В бараке, где жили Кордубцевы, имелся даже некий шарм. Черные, деревянные, будто подкопченные стены. Два этажа. Перед домом — палисадничек за легкой изгородью. Там по весне цветет сирень и жасмин. С противоположной стороны дома — огороды. Сейчас, в конце октября, они отдыхают, перекопанные, до весны, до новых посадок картофеля и свеклы. Огороды венчаются деревянной будкой сортира.
Я не знал, что буду делать с Кордубцевыми. Что я им скажу, как представлюсь. И потому решил не спешить. Понаблюдать, подумать.
Конечно, был бы я кем‑то вроде «патруля времени», наводящего порядок в прошлом и устраивающего зачистки, покончил бы с Семеном Кордубцевым, и дело с концом. И никогда бы не родился ни его сын Вячеслав (которому суждено будет погибнуть вместе с женой в шторм в Эгейском море), ни внук Елисей. Нет человека — нет проблемы. Так, кажется, говорилось здесь, в Советском Союзе, в совсем недавние времена?

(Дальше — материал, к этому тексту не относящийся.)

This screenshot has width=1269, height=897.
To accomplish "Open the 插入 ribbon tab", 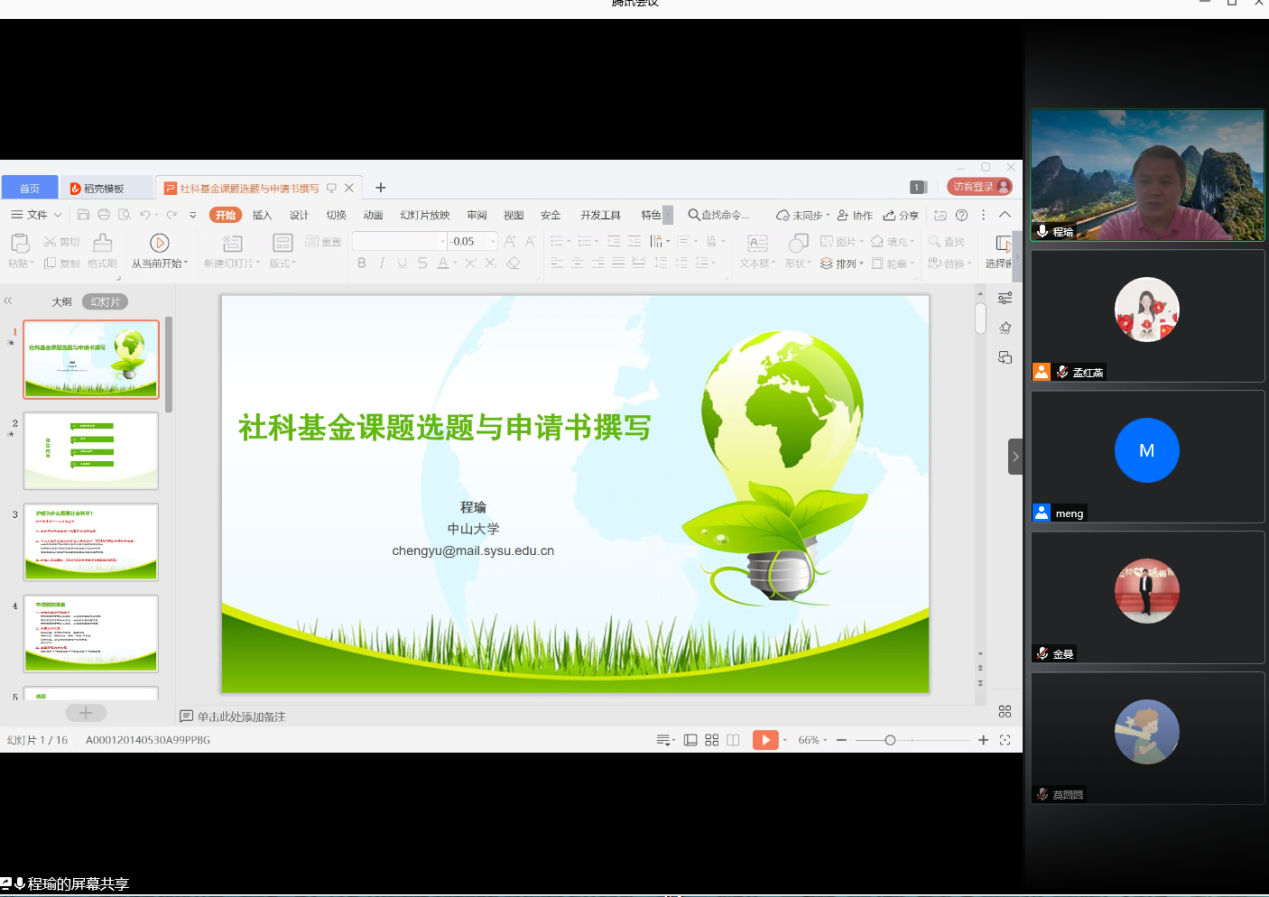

Но я ничего подобного сделать не мог. Не мог — потому что не мог. Не умел и не хотел убивать. Да и потом — с какой стати? Лишать жизни, долгой и наверняка красивой, Семена Кордубцева — только по подозрению в том, что его внук (за которого он никоим образом не отвечает) через какое‑то время станет исчадием ада и посланцем темных сил на Земле? Нет‑нет, это без меня.
Но как тогда мне следовало действовать?
Я решил, что мне могут подсказать, натолкнуть на мысль, подарить идею местность и люди вокруг.
Барак, где проживали Кордубцевы, был не один в ряду себе подобных. На противоположной стороне красовались два аналогичных. Меж ними проходило нечто вроде улицы — впрочем, совершенно ничем не мощенной, ни асфальтом, ни даже гравием, просто более‑менее ровная земля, кое‑где поросшая травой. У палисадника вкопан был стол с двумя лавочками. В выходные и вечерами здесь наверняка разыгрывались доминошные партии, а кое‑когда и распивалась бутылочка «белой очищенной» за двадцать один рубль двадцать копеек. На площадке с четырьмя столбами были протянуты веревки и сушилось белье. За ним из окна второго этажа поглядывала время от времени тетка в платочке поверх бигуди — кражи белья, как я понимал, в бедняцком социалистическом Союзе практиковались. Глаз у тетки был дотошным и приметливым, и она немедленно срисовала меня — нового человека, не слишком уверенно подходящего к дому барачного типа.
Раз я обнаружен — значит, немедленно следовало действовать.
Да! Лицом и фигурой я выглядел как семнадцатилетний — но здесь уже заметил за собой способность в случае необходимости «включать старшего». Все‑таки внутренне я был Алексеем Даниловым, которому перевалило за тридцать. Вдобавок я научился изображать повадки здешних начальников: насупленность, нахмуренность, озабоченное судьбами державы чело. В подобные минуты, ей‑ей, все принимали меня за ответственное лицо.